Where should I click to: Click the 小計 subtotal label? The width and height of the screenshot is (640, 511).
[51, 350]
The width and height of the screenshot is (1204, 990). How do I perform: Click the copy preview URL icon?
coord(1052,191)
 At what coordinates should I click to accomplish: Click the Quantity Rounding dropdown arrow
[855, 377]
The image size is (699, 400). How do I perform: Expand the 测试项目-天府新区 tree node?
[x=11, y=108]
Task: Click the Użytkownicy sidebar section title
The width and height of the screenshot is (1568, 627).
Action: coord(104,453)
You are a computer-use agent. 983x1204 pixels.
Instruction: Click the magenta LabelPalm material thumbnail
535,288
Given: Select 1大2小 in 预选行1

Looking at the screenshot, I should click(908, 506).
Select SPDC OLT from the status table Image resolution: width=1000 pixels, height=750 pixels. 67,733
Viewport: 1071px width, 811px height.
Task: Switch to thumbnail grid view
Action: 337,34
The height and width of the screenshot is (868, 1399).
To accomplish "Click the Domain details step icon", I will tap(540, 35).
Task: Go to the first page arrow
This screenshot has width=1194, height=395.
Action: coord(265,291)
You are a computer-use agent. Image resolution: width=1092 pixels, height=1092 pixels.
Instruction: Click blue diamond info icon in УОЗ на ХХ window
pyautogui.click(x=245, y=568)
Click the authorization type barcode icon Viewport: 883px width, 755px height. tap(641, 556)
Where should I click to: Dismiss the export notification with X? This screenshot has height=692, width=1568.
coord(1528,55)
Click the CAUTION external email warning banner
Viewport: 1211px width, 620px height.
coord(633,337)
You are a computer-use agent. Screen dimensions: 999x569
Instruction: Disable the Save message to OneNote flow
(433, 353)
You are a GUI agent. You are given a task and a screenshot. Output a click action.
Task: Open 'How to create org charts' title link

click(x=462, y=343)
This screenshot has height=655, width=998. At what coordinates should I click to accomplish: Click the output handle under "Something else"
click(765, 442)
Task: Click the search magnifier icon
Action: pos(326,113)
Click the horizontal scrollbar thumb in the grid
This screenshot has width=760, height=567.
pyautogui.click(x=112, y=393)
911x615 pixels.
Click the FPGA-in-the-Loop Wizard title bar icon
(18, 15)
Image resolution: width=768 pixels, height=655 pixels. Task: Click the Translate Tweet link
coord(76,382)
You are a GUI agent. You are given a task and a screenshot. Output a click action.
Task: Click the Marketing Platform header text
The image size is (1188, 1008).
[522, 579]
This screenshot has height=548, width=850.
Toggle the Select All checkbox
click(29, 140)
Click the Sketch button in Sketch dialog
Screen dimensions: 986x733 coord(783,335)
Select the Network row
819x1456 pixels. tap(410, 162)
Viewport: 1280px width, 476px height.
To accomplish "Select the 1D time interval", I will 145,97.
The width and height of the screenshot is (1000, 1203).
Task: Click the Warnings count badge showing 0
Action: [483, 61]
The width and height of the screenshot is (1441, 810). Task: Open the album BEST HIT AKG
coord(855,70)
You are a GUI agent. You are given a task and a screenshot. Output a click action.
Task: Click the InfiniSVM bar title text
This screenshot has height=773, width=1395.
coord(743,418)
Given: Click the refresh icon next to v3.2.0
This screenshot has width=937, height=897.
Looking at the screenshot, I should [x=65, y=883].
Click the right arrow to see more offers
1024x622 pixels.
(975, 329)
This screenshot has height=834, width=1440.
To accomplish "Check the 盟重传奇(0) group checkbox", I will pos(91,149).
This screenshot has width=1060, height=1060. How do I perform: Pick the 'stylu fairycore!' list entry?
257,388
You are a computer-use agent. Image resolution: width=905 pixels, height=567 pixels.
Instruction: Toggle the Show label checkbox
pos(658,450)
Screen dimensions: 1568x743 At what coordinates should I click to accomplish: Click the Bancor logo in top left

*****

Output these lines as a JSON list of strings, one string per line, with blank lines omitted.

### EXERCISE SOLUTION
[
  "Where should I click to: Click the 小計 subtotal label? The width and height of the screenshot is (640, 511).",
  "[51, 350]",
  "The width and height of the screenshot is (1204, 990). How do I perform: Click the copy preview URL icon?",
  "coord(1052,191)",
  " At what coordinates should I click to accomplish: Click the Quantity Rounding dropdown arrow",
  "[855, 377]",
  "The image size is (699, 400). How do I perform: Expand the 测试项目-天府新区 tree node?",
  "[x=11, y=108]",
  "Task: Click the Użytkownicy sidebar section title",
  "The width and height of the screenshot is (1568, 627).",
  "Action: coord(104,453)",
  "You are a computer-use agent. 983x1204 pixels.",
  "Instruction: Click the magenta LabelPalm material thumbnail",
  "535,288",
  "Given: Select 1大2小 in 预选行1",
  "Looking at the screenshot, I should click(908, 506).",
  "Select SPDC OLT from the status table Image resolution: width=1000 pixels, height=750 pixels. 67,733",
  "Viewport: 1071px width, 811px height.",
  "Task: Switch to thumbnail grid view",
  "Action: 337,34",
  "The height and width of the screenshot is (868, 1399).",
  "To accomplish \"Click the Domain details step icon\", I will tap(540, 35).",
  "Task: Go to the first page arrow",
  "This screenshot has width=1194, height=395.",
  "Action: coord(265,291)",
  "You are a computer-use agent. Image resolution: width=1092 pixels, height=1092 pixels.",
  "Instruction: Click blue diamond info icon in УОЗ на ХХ window",
  "pyautogui.click(x=245, y=568)",
  "Click the authorization type barcode icon Viewport: 883px width, 755px height. tap(641, 556)",
  "Where should I click to: Dismiss the export notification with X? This screenshot has height=692, width=1568.",
  "coord(1528,55)",
  "Click the CAUTION external email warning banner",
  "Viewport: 1211px width, 620px height.",
  "coord(633,337)",
  "You are a computer-use agent. Screen dimensions: 999x569",
  "Instruction: Disable the Save message to OneNote flow",
  "(433, 353)",
  "You are a GUI agent. You are given a task and a screenshot. Output a click action.",
  "Task: Open 'How to create org charts' title link",
  "click(x=462, y=343)",
  "This screenshot has height=655, width=998. At what coordinates should I click to accomplish: Click the output handle under \"Something else\"",
  "click(765, 442)",
  "Task: Click the search magnifier icon",
  "Action: pos(326,113)",
  "Click the horizontal scrollbar thumb in the grid",
  "This screenshot has width=760, height=567.",
  "pyautogui.click(x=112, y=393)",
  "911x615 pixels.",
  "Click the FPGA-in-the-Loop Wizard title bar icon",
  "(18, 15)",
  "Image resolution: width=768 pixels, height=655 pixels. Task: Click the Translate Tweet link",
  "coord(76,382)",
  "You are a GUI agent. You are given a task and a screenshot. Output a click action.",
  "Task: Click the Marketing Platform header text",
  "The image size is (1188, 1008).",
  "[522, 579]",
  "This screenshot has height=548, width=850.",
  "Toggle the Select All checkbox",
  "click(29, 140)",
  "Click the Sketch button in Sketch dialog",
  "Screen dimensions: 986x733 coord(783,335)",
  "Select the Network row",
  "819x1456 pixels. tap(410, 162)",
  "Viewport: 1280px width, 476px height.",
  "To accomplish \"Select the 1D time interval\", I will 145,97.",
  "The width and height of the screenshot is (1000, 1203).",
  "Task: Click the Warnings count badge showing 0",
  "Action: [483, 61]",
  "The width and height of the screenshot is (1441, 810). Task: Open the album BEST HIT AKG",
  "coord(855,70)",
  "You are a GUI agent. You are given a task and a screenshot. Output a click action.",
  "Task: Click the InfiniSVM bar title text",
  "This screenshot has height=773, width=1395.",
  "coord(743,418)",
  "Given: Click the refresh icon next to v3.2.0",
  "This screenshot has width=937, height=897.",
  "Looking at the screenshot, I should [x=65, y=883].",
  "Click the right arrow to see more offers",
  "1024x622 pixels.",
  "(975, 329)",
  "This screenshot has height=834, width=1440.",
  "To accomplish \"Check the 盟重传奇(0) group checkbox\", I will pos(91,149).",
  "This screenshot has width=1060, height=1060. How do I perform: Pick the 'stylu fairycore!' list entry?",
  "257,388",
  "You are a computer-use agent. Image resolution: width=905 pixels, height=567 pixels.",
  "Instruction: Toggle the Show label checkbox",
  "pos(658,450)",
  "Screen dimensions: 1568x743 At what coordinates should I click to accomplish: Click the Bancor logo in top left"
]